(Saved entries)
------------------------------------------------------------------------
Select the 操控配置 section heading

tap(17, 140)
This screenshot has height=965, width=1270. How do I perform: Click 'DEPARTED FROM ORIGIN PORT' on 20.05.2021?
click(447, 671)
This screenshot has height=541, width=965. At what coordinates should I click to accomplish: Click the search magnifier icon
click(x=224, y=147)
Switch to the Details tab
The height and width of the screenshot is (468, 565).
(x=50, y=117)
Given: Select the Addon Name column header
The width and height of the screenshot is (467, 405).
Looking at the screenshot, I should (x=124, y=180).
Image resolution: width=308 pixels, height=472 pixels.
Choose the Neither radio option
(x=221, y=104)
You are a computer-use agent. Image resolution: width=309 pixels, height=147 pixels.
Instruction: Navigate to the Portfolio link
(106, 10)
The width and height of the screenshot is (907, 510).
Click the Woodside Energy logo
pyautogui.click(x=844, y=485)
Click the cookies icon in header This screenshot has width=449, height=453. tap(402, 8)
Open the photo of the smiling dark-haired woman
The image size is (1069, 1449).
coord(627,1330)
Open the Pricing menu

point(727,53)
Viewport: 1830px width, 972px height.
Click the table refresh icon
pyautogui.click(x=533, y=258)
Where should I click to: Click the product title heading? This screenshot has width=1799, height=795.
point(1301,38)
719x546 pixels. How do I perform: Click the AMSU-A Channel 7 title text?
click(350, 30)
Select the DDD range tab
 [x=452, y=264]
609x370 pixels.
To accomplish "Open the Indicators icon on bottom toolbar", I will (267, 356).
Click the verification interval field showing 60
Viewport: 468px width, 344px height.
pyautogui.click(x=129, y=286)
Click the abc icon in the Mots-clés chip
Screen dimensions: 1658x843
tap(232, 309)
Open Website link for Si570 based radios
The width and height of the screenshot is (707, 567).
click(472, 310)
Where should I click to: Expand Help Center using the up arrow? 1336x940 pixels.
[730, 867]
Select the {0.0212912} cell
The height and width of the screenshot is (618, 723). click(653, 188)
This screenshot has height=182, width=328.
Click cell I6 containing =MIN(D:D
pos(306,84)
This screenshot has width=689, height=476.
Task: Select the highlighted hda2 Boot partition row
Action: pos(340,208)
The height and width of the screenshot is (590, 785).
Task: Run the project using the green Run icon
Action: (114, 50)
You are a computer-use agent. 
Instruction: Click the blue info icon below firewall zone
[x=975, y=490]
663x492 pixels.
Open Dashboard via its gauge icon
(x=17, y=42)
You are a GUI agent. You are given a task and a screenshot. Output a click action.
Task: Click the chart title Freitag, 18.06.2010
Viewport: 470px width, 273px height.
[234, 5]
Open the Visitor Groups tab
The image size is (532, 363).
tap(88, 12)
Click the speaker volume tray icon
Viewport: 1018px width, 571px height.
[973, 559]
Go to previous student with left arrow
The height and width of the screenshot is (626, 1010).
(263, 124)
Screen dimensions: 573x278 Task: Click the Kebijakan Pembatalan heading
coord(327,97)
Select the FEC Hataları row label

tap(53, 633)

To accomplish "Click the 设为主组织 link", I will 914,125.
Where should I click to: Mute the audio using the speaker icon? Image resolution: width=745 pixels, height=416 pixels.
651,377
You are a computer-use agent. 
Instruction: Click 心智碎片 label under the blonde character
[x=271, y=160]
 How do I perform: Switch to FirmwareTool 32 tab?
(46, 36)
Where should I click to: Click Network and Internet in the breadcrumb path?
------------------------------------------------------------------------
§ HOW TO COMPLETE THIS TASK:
Provide a verbatim reproduction of all the records.

§ SOLUTION TO THE EXERCISE:
Select the 操控配置 section heading

tap(17, 140)
This screenshot has height=965, width=1270. How do I perform: Click 'DEPARTED FROM ORIGIN PORT' on 20.05.2021?
click(447, 671)
This screenshot has height=541, width=965. At what coordinates should I click to accomplish: Click the search magnifier icon
click(x=224, y=147)
Switch to the Details tab
The height and width of the screenshot is (468, 565).
(x=50, y=117)
Given: Select the Addon Name column header
The width and height of the screenshot is (467, 405).
Looking at the screenshot, I should (x=124, y=180).
Image resolution: width=308 pixels, height=472 pixels.
Choose the Neither radio option
(x=221, y=104)
You are a computer-use agent. Image resolution: width=309 pixels, height=147 pixels.
Instruction: Navigate to the Portfolio link
(106, 10)
The width and height of the screenshot is (907, 510).
Click the Woodside Energy logo
pyautogui.click(x=844, y=485)
Click the cookies icon in header This screenshot has width=449, height=453. tap(402, 8)
Open the photo of the smiling dark-haired woman
The image size is (1069, 1449).
coord(627,1330)
Open the Pricing menu

point(727,53)
Viewport: 1830px width, 972px height.
Click the table refresh icon
pyautogui.click(x=533, y=258)
Where should I click to: Click the product title heading? This screenshot has width=1799, height=795.
point(1301,38)
719x546 pixels. How do I perform: Click the AMSU-A Channel 7 title text?
click(350, 30)
Select the DDD range tab
 [x=452, y=264]
609x370 pixels.
To accomplish "Open the Indicators icon on bottom toolbar", I will (267, 356).
Click the verification interval field showing 60
Viewport: 468px width, 344px height.
pyautogui.click(x=129, y=286)
Click the abc icon in the Mots-clés chip
Screen dimensions: 1658x843
tap(232, 309)
Open Website link for Si570 based radios
The width and height of the screenshot is (707, 567).
click(472, 310)
Where should I click to: Expand Help Center using the up arrow? 1336x940 pixels.
[730, 867]
Select the {0.0212912} cell
The height and width of the screenshot is (618, 723). click(653, 188)
This screenshot has height=182, width=328.
Click cell I6 containing =MIN(D:D
pos(306,84)
This screenshot has width=689, height=476.
Task: Select the highlighted hda2 Boot partition row
Action: pos(340,208)
The height and width of the screenshot is (590, 785).
Task: Run the project using the green Run icon
Action: (114, 50)
You are a computer-use agent. 
Instruction: Click the blue info icon below firewall zone
[x=975, y=490]
663x492 pixels.
Open Dashboard via its gauge icon
(x=17, y=42)
You are a GUI agent. You are given a task and a screenshot. Output a click action.
Task: Click the chart title Freitag, 18.06.2010
Viewport: 470px width, 273px height.
[234, 5]
Open the Visitor Groups tab
The image size is (532, 363).
tap(88, 12)
Click the speaker volume tray icon
Viewport: 1018px width, 571px height.
[973, 559]
Go to previous student with left arrow
The height and width of the screenshot is (626, 1010).
(263, 124)
Screen dimensions: 573x278 Task: Click the Kebijakan Pembatalan heading
coord(327,97)
Select the FEC Hataları row label

tap(53, 633)

To accomplish "Click the 设为主组织 link", I will 914,125.
Where should I click to: Mute the audio using the speaker icon? Image resolution: width=745 pixels, height=416 pixels.
651,377
You are a computer-use agent. 
Instruction: Click 心智碎片 label under the blonde character
[x=271, y=160]
 How do I perform: Switch to FirmwareTool 32 tab?
(46, 36)
Where should I click to: Click Network and Internet in the breadcrumb path?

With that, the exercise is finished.